ACTIVITY | Could the data below be copied exactly, minus the pictures?

=== EXCERPTED RECORDS ===

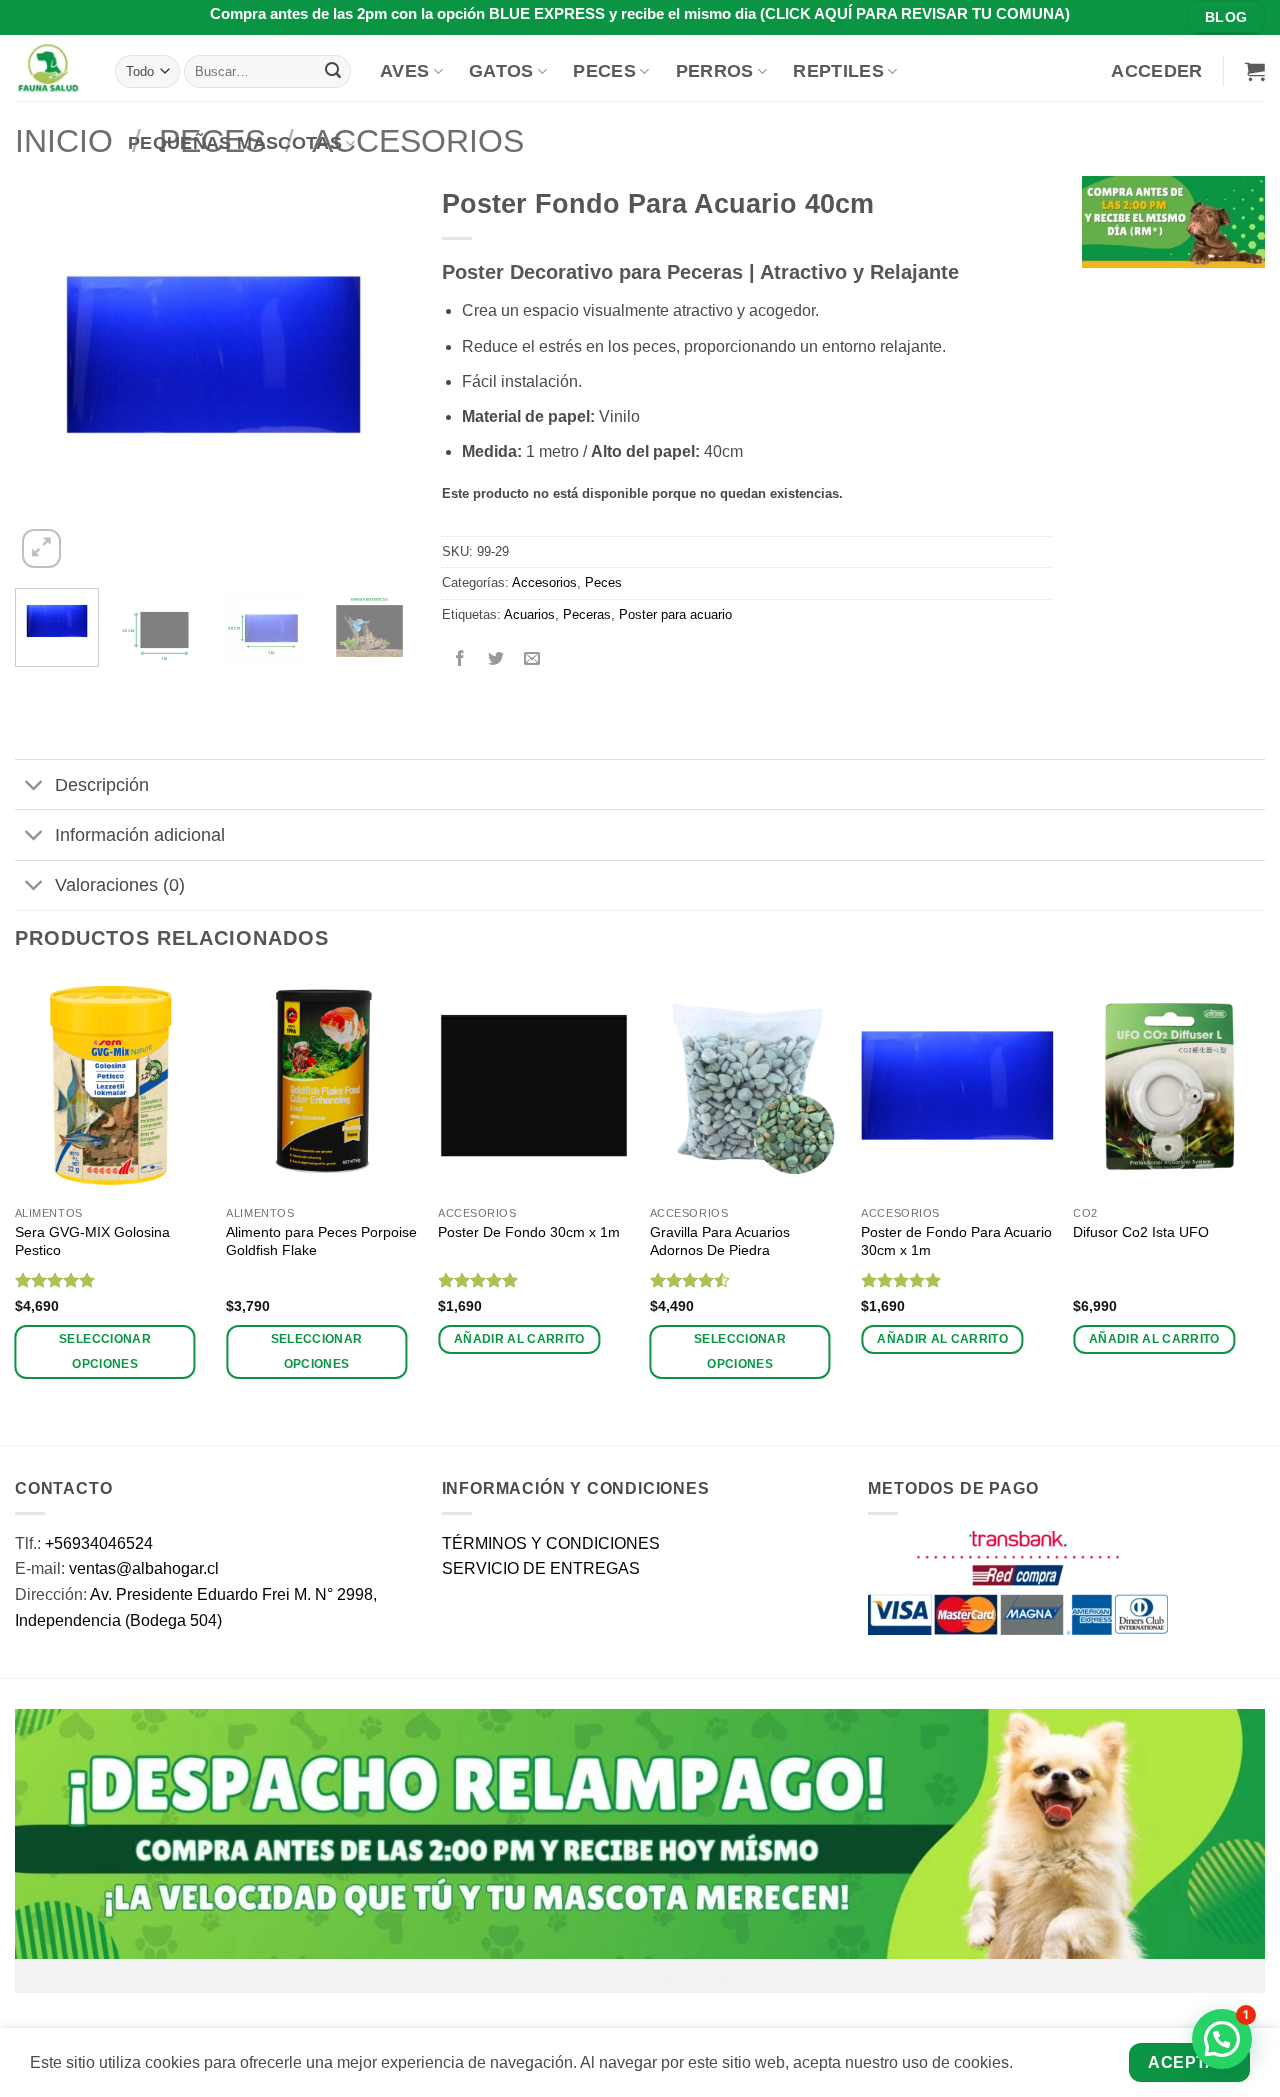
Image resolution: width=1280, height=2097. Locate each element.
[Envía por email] (531, 659)
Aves (404, 71)
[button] (1156, 71)
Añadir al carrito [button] (519, 1339)
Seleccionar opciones (105, 1351)
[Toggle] (34, 786)
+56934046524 (99, 1543)
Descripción (102, 785)
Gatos (501, 71)
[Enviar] (333, 71)
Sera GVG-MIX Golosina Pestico (92, 1241)
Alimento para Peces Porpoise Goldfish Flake (321, 1241)
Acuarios (529, 614)
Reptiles (838, 71)
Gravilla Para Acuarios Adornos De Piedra (720, 1241)
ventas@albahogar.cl (144, 1568)
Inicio (64, 141)
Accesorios (544, 582)
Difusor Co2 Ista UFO (1141, 1232)
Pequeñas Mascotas (235, 143)
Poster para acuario (675, 614)
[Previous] (48, 374)
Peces (604, 71)
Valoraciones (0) (120, 885)
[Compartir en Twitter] (495, 659)
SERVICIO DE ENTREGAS (541, 1568)
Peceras (587, 614)
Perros (715, 71)
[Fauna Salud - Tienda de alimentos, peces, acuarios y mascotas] (50, 68)
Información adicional (140, 835)
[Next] (379, 374)
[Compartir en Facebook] (459, 659)
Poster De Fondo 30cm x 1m (529, 1232)
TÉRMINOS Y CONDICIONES (551, 1543)
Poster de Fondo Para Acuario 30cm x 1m (956, 1241)
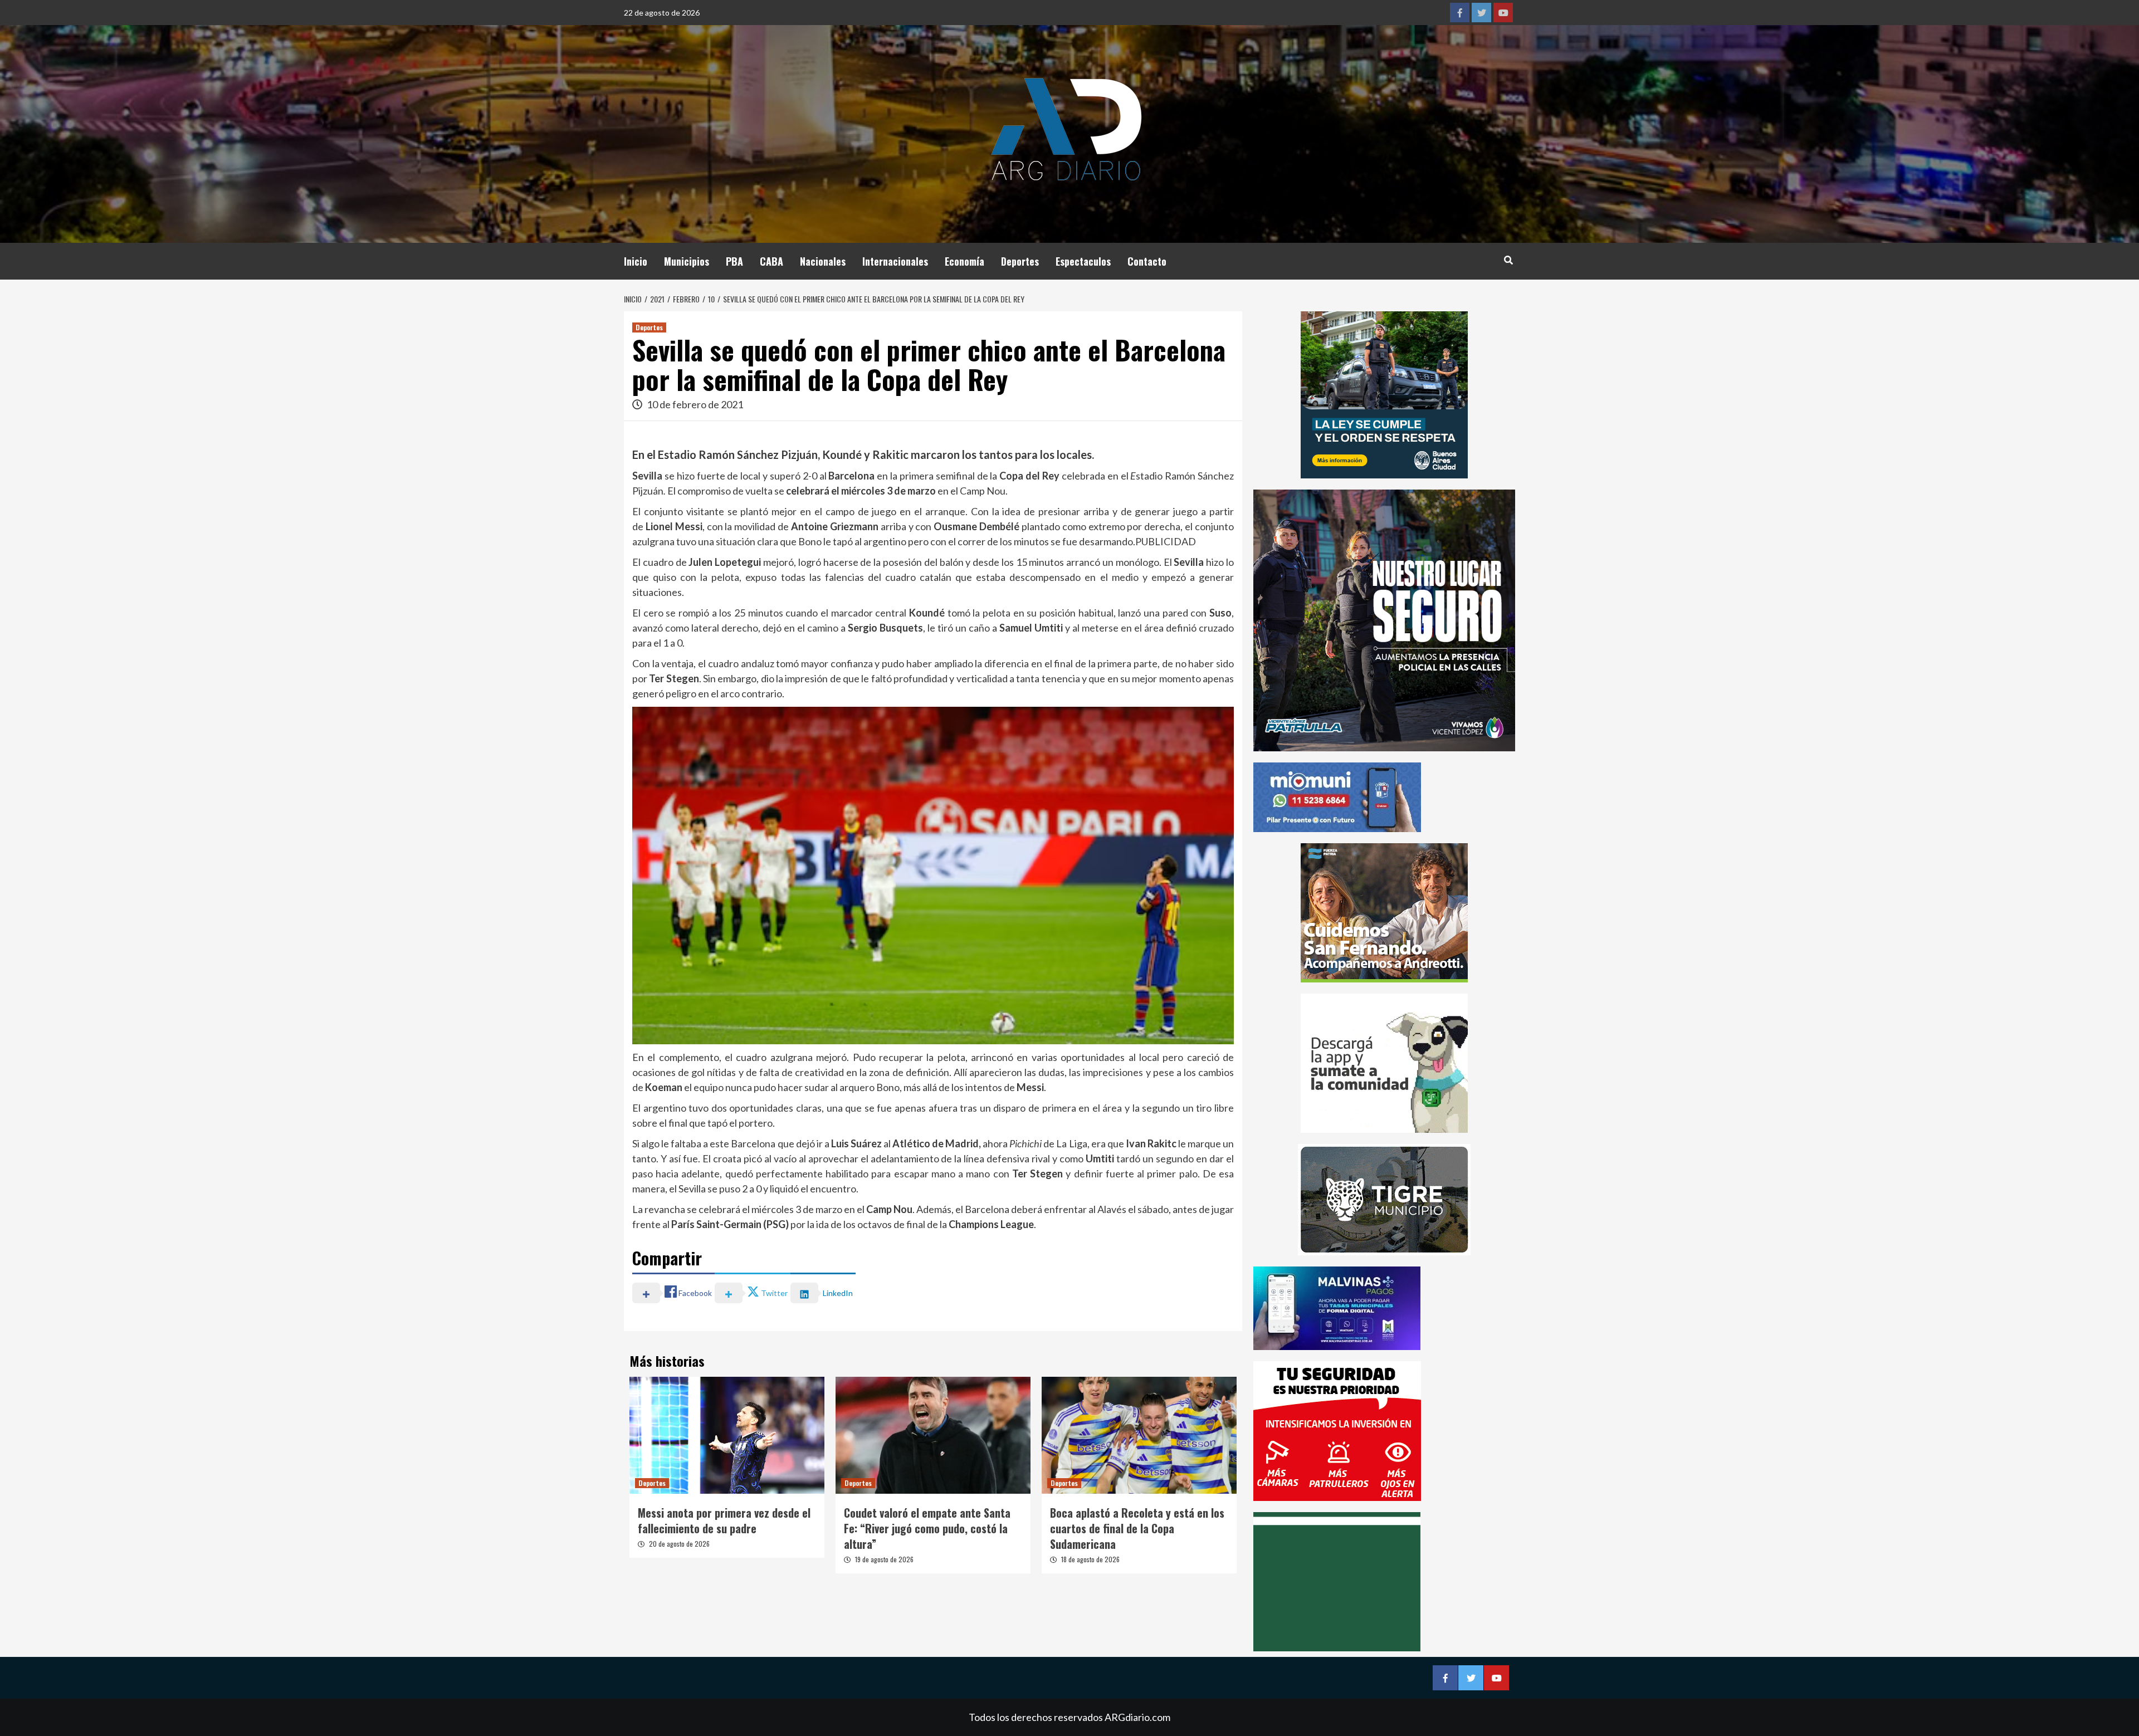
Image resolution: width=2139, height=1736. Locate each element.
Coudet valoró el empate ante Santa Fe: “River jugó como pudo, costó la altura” (927, 1528)
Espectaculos (1083, 261)
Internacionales (895, 261)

===

YOUR RESPONSE |
Image resolution: width=1280, height=2097. Locate each element.
[Envía por email] (531, 659)
Aves (404, 71)
[button] (1156, 71)
Añadir al carrito [button] (519, 1339)
Seleccionar opciones (105, 1351)
[Toggle] (34, 786)
+56934046524 (99, 1543)
Descripción (102, 785)
Gatos (501, 71)
[Enviar] (333, 71)
Sera GVG-MIX Golosina Pestico (92, 1241)
Alimento para Peces Porpoise Goldfish Flake (321, 1241)
Acuarios (529, 614)
Reptiles (838, 71)
Gravilla Para Acuarios Adornos De Piedra (720, 1241)
ventas@albahogar.cl (144, 1568)
Inicio (64, 141)
Accesorios (544, 582)
Difusor Co2 Ista UFO (1141, 1232)
Pequeñas Mascotas (235, 143)
Poster para acuario (675, 614)
[Previous] (48, 374)
Peces (604, 71)
Valoraciones (0) (120, 885)
[Compartir en Twitter] (495, 659)
SERVICIO DE ENTREGAS (541, 1568)
Peceras (587, 614)
Perros (715, 71)
[Fauna Salud - Tienda de alimentos, peces, acuarios y mascotas] (50, 68)
Información adicional (140, 835)
[Next] (379, 374)
[Compartir en Facebook] (459, 659)
Poster De Fondo 30cm x 1m (529, 1232)
TÉRMINOS Y CONDICIONES (551, 1543)
Poster de Fondo Para Acuario 30cm x 1m (956, 1241)
Image resolution: width=2139, height=1736. Locate each element.
Coudet valoró el empate ante Santa Fe: “River jugó como pudo, costó la altura” (927, 1528)
Espectaculos (1083, 261)
Internacionales (895, 261)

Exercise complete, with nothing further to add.